WHAT YOU HAVE TO DO ▸ Edit the rows from the line containing "The width and height of the screenshot is (1024, 1024)." through the end of the rows, replacing "screenshot" with "screen capture" and changing nothing else. Leave the pictures out of your answer.

DATA ▸
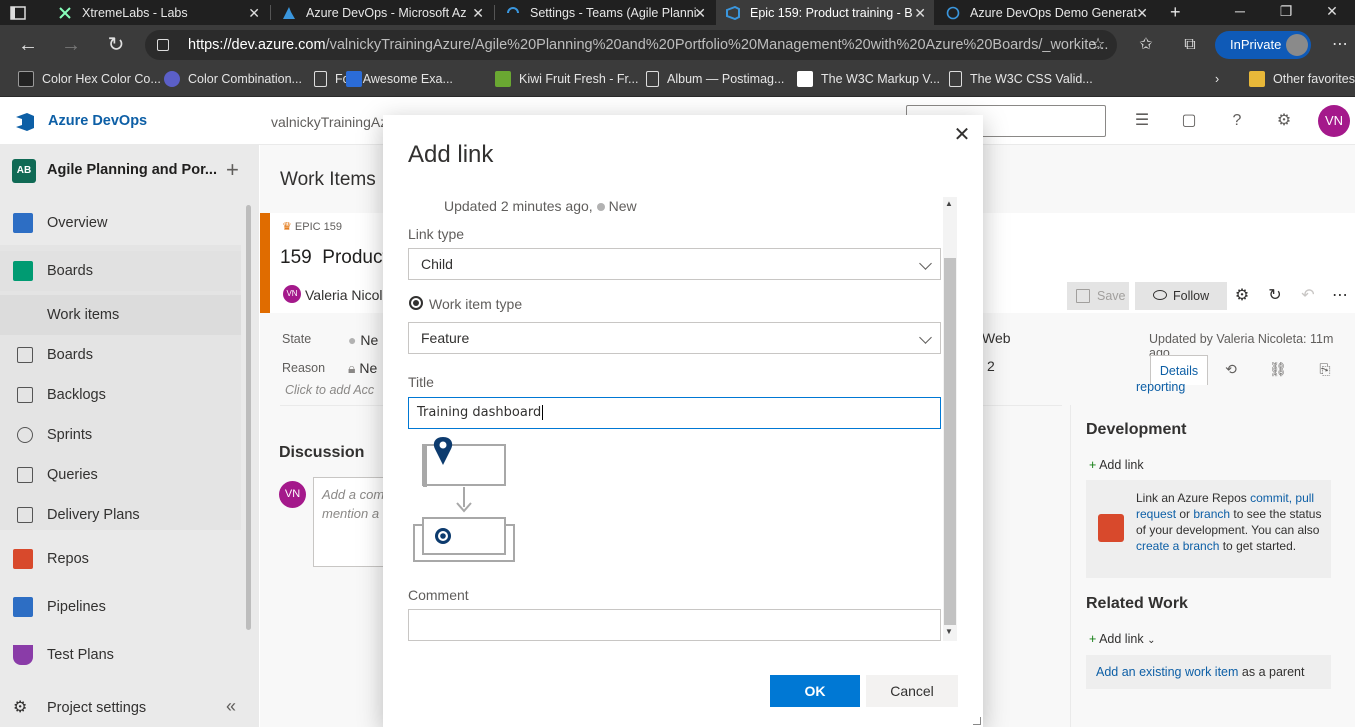 The height and width of the screenshot is (727, 1355). What do you see at coordinates (232, 170) in the screenshot?
I see `add-icon: +` at bounding box center [232, 170].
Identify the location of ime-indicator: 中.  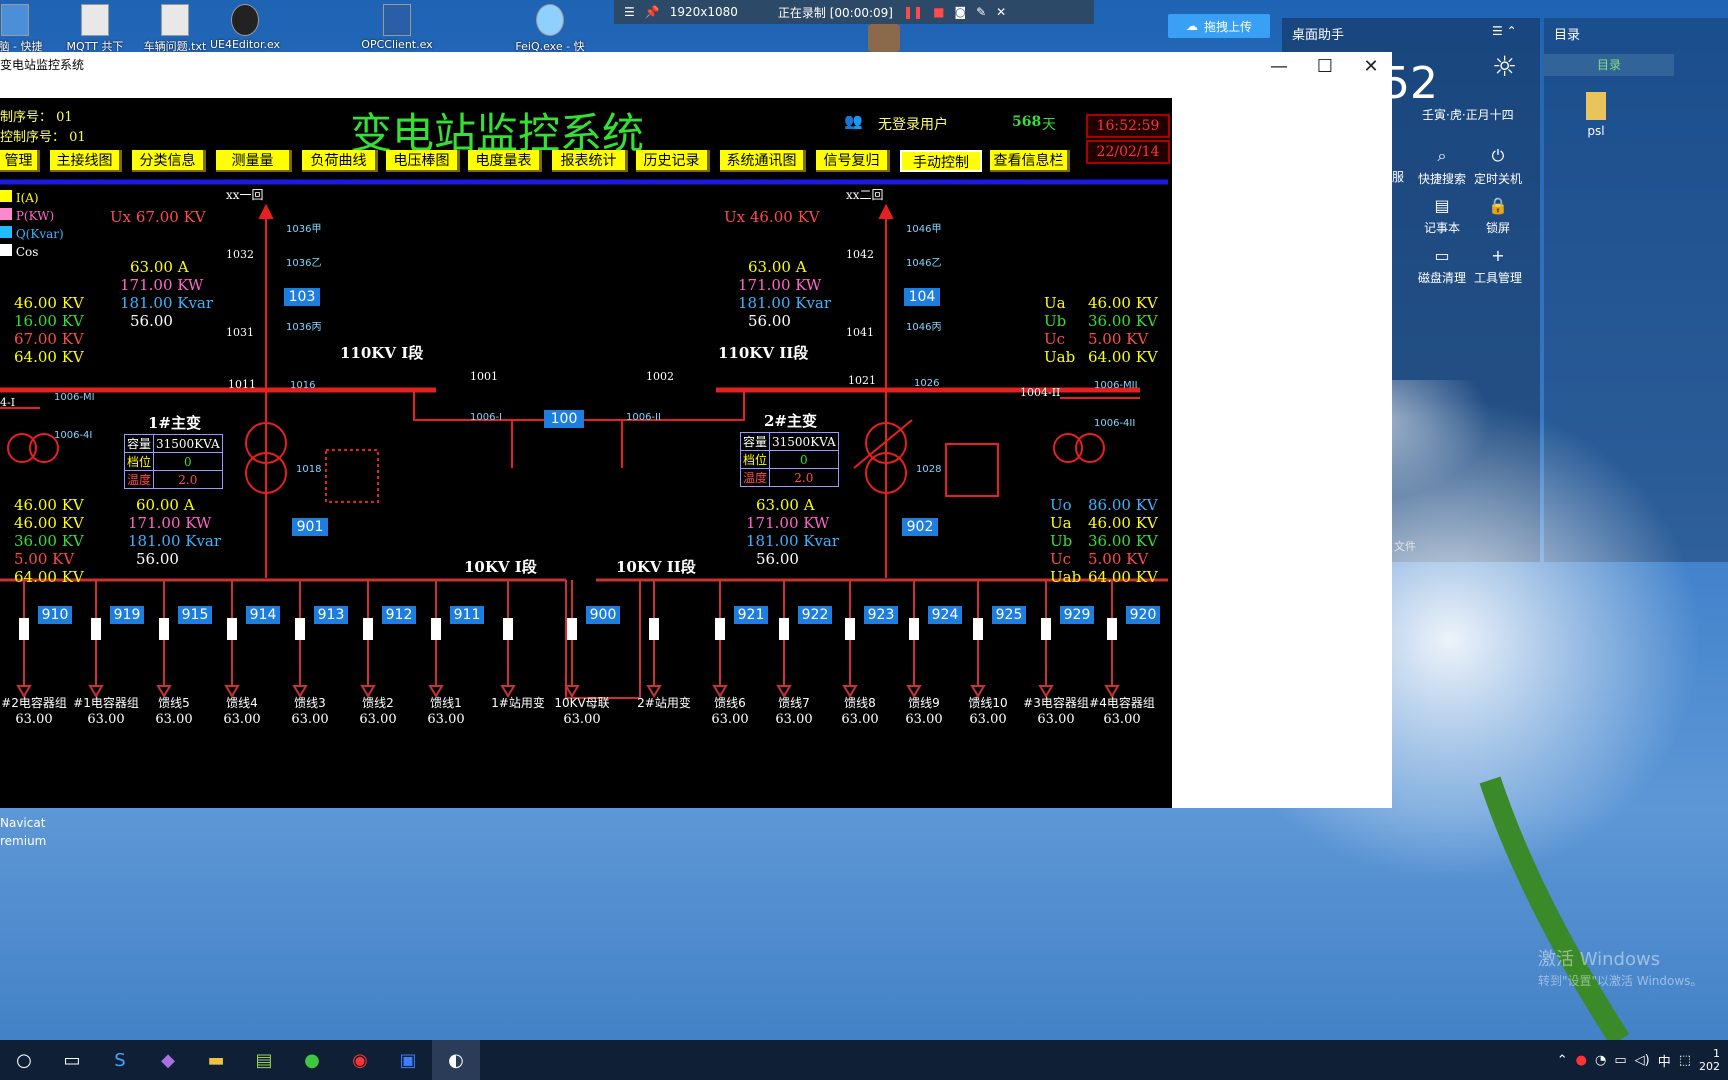
(1664, 1060).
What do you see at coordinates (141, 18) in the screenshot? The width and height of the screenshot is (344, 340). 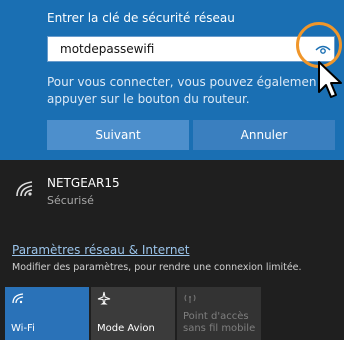 I see `security-key-label: Entrer la clé de sécurité réseau` at bounding box center [141, 18].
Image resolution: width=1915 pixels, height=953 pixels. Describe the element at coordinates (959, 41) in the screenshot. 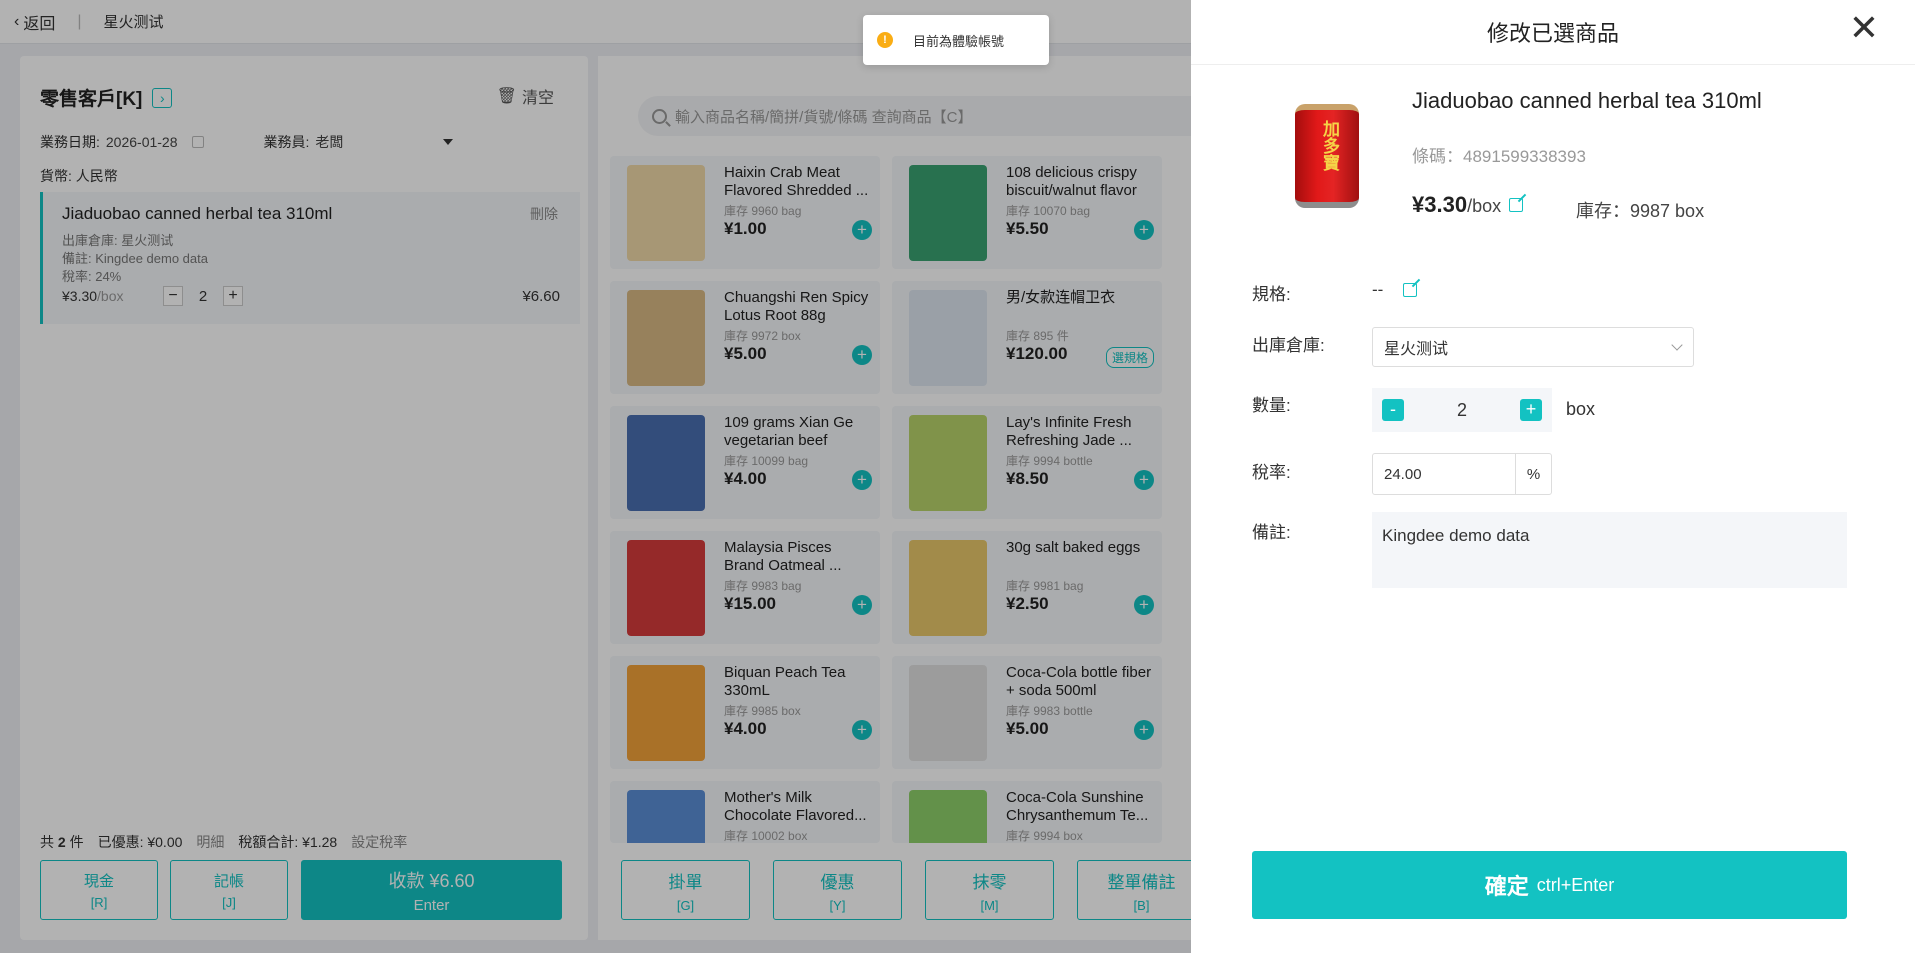

I see `toast-text: 目前為體驗帳號` at that location.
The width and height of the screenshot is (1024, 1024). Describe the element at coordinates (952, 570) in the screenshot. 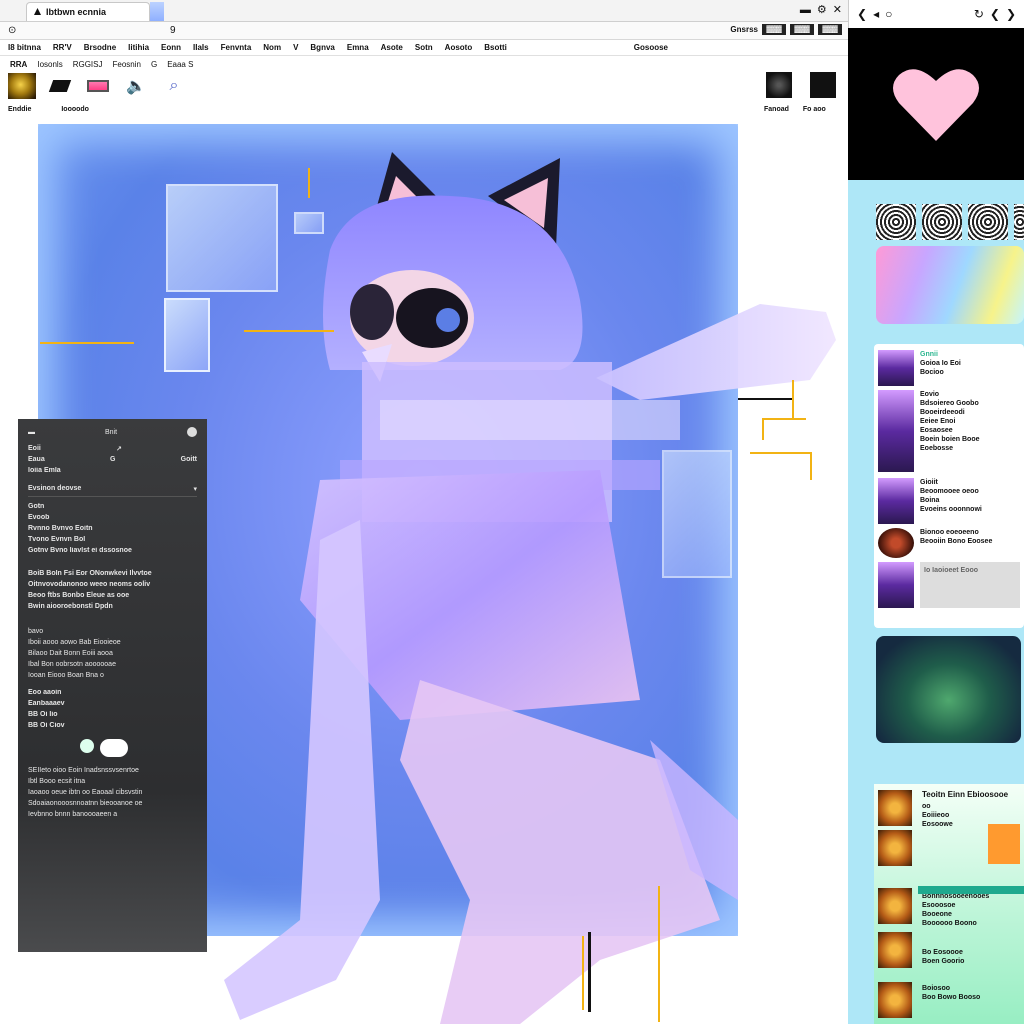

I see `list-line: Io Iaoioeet Eooo` at that location.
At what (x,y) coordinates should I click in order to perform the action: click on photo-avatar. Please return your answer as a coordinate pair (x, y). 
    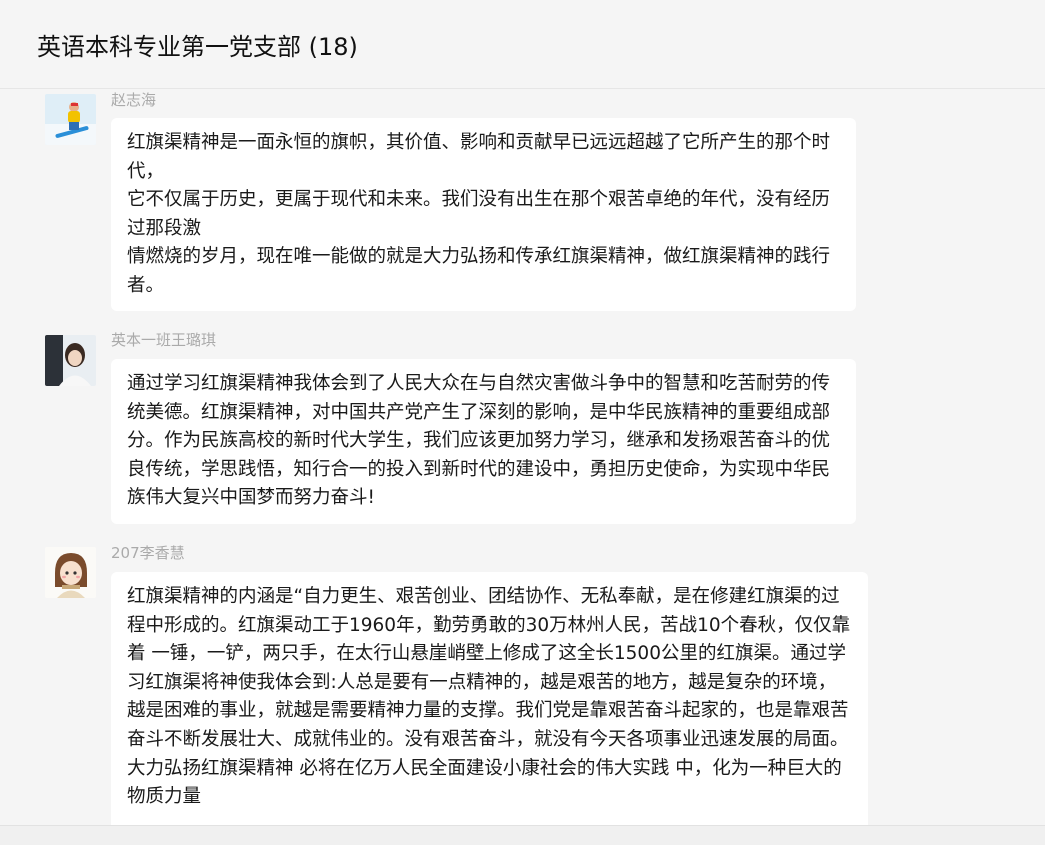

EXPECTED ANSWER ▸
The width and height of the screen capture is (1024, 1024). Describe the element at coordinates (952, 570) in the screen capture. 

I see `list-line: Io Iaoioeet Eooo` at that location.
At what (x,y) coordinates should I click in order to perform the action: click on photo-avatar. Please return your answer as a coordinate pair (x, y). 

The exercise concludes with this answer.